- **Task directions**
Report every line in the entries below that contains the string "coordinates", copying each line in full.

- **Recorded data**
★ ★ ★ ★ ★ ★ ★

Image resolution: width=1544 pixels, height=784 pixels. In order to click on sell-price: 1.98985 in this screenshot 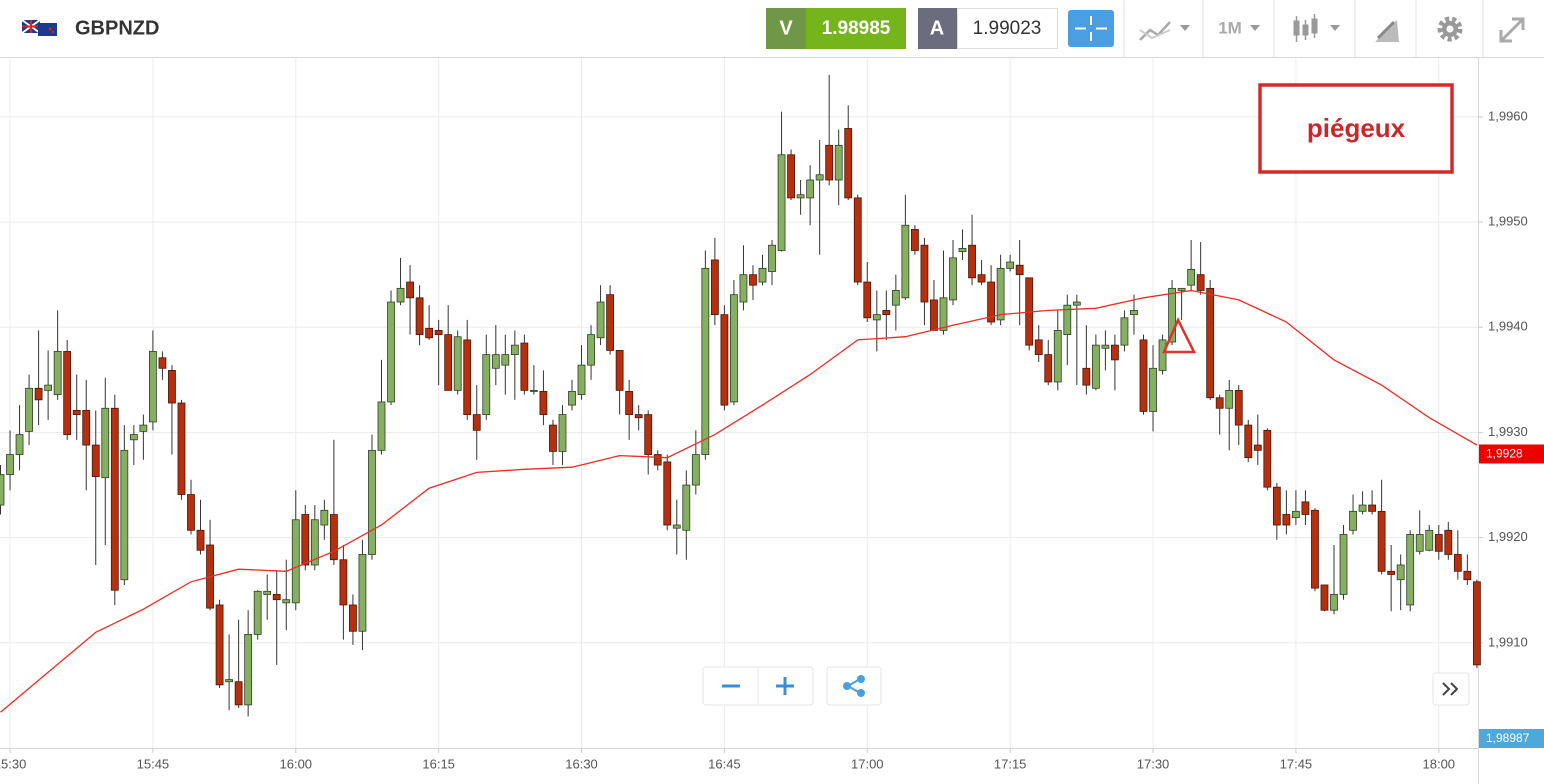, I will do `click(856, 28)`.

★ ★ ★ ★ ★ ★ ★

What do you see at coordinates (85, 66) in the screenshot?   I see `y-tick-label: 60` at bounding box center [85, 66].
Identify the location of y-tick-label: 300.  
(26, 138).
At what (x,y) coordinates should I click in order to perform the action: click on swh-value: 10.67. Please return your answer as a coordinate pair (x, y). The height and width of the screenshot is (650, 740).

★ ★ ★ ★ ★ ★ ★

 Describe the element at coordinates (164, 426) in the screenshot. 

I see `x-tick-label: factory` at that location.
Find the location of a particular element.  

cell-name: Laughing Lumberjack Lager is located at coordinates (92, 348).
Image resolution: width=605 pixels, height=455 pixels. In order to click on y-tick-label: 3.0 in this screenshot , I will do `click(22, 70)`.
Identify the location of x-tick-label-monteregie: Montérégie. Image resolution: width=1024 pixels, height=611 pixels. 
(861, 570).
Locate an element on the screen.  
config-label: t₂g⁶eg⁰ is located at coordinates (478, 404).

★ ★ ★ ★ ★ ★ ★

- **Reply to the exercise**
What do you see at coordinates (85, 66) in the screenshot?   I see `y-tick-label: 60` at bounding box center [85, 66].
At what (x,y) coordinates should I click in order to perform the action: click on swh-value: 10.67. Please return your answer as a coordinate pair (x, y). The height and width of the screenshot is (650, 740).
 Describe the element at coordinates (164, 426) in the screenshot. 
cell-name: Laughing Lumberjack Lager is located at coordinates (92, 348).
config-label: t₂g⁶eg⁰ is located at coordinates (478, 404).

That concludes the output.